The Meeting Room Makeover Story

So here is an office meeting room that I recently helped redo. The walls were a shade of yellow and peach in some places, so we turned them all into white. The white also highlights the gorgeous teak wood windows.

Learn how to design the most efficient and productive office meeting space without spending too much money. A simple Meeting Room makeover story.

The best thing about this project was that we used everything that we already had, and what needed to be bought came from the Bamboo Bazaar (The popular used furniture market in Bangalore). A restaurant table with metal pedestal and a wooden top became the meeting room table. All it needed was some cleaning up. The chairs were something I already had, again old teak wood chairs from a antique shop upholstered in red art leather.

A painted white storage unit at the corner with a vintage typewriter.

The corner unit was at the entrance of the office and sort of felt abandoned.
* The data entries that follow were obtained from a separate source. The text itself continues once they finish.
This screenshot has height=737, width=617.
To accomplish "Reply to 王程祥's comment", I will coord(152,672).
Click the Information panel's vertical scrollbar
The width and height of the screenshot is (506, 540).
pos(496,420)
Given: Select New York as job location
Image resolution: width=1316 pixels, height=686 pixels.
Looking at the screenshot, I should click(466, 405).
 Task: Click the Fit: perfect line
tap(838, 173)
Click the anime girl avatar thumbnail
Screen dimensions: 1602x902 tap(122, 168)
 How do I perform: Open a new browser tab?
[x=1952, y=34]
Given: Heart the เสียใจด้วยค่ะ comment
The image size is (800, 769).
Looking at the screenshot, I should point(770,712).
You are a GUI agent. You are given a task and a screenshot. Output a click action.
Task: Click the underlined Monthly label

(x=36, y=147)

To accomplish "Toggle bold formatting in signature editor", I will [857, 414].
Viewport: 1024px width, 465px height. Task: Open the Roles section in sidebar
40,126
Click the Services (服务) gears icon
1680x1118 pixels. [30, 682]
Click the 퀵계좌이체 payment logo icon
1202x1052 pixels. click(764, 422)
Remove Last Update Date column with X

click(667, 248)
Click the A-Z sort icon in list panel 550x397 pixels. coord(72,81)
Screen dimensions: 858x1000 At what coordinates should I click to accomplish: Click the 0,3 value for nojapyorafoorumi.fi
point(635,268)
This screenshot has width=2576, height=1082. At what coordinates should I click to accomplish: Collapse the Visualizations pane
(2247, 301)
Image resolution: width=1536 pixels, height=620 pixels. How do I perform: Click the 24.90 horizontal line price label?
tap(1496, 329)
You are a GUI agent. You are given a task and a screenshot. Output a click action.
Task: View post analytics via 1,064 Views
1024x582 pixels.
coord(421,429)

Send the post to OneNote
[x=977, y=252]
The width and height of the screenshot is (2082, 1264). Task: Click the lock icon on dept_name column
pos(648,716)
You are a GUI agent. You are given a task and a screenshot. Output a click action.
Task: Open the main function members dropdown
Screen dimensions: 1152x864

It had an ugly peachy orangy laminate on it with a teak wood beading. I got it repainted into white and polished the beading for a mid-century look.

I added an old typewriter that I found at the Sunday Market, a vintage phone I picked up from a thrift store in Canada and a couple of fun posters on the wall from comic con Bangalore.

A vintage typewriter alongside a old dial ring phone.

The pendant light fixture is part of a super fun DIY project that you can see here. It cost a fraction of what ready lights cost and is unique.

Fun posters. Take that break, contemplate. Seeing things from all angles.

All in all, this was a fun project and it was very satisfying to see it all come together in the end.